Hubo un silencio. El rostro de Rajiv había envejecido. Casi en voz baja, añadió:
– … Hay un sentido de inevitabilidad en todo esto, ¿no?
– Cuando tu madre fue a ayudar a tu abuelo -le dijo Kaul-, tampoco formó parte del gobierno -hizo una pausa, consciente del ingente sacrificio que esta decisión exigía de la familia-. ¿Qué dice Sonia?
– No hubiera tomado la decisión sin ella. Intentaré compaginar mi carrera de piloto con la política, mientras pueda. Luego veremos lo que pasa.
– Es una solución sensata -concluyó Kaul.
Después de tanta angustia acumulada, la decisión fue una especie de liberación, pero sin alegría. Como siempre en la historia familiar de los Nehru, lo que había triunfado había sido el sentido del deber por encima de las demás consideraciones. Sonia se encerró en su cuarto y no salió en cuatro días. Sus hijos no conseguían consolarla. Decían que se pasaba el tiempo llorando.

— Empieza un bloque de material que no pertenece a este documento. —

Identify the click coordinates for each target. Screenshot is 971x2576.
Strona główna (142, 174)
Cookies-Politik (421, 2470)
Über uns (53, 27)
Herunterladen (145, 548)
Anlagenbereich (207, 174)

Cuando emergió de aquel pozo de sufrimiento, estaba demacrada y en los huesos. Durante los días siguientes, apenas comió y dejó de vestirse de la manera elegante y coqueta con la que solía hacerlo.
29
Rajiv acabó cumpliendo su viejo sueño y aprobó los exámenes para obtener el título de comandante del Boeing 737, pero el placer de surcar los cielos en aviones a reacción iba a durar muy poco. El plazo para presentarse por la circunscripción de Amethi, la que se preparaba a heredar de su hermano, se acercaba inexorablemente. La ley de incompatibilidades impedía que Rajiv tuviese un empleo público (Indian Airlines era una compañía del Estado) y al mismo tiempo se presentase a diputado. Como estaba claro que a partir de aquí no podría compaginar su carrera con la política, no le quedó más remedio que hacer de la política su carrera. Así que un día caluroso de mayo de 1981 tomó su decisión. Llegó a casa después de haber pasado el día volando, se quitó la corbata, la chaqueta y los pantalones de uniforme, se vistió con una kurta blanca, el «uniforme de los políticos», y se fue a las oficinas centrales de la aerolínea a entregar su acreditación de piloto ya despedirse de sus colegas y sus jefes. Sonia le vio marcharse con el corazón encogido. Era el adiós definitivo a la vida que él había elegido, en Inglaterra, cuando buscaba la manera de ganarse la vida para casarse porque estaba loco por ella.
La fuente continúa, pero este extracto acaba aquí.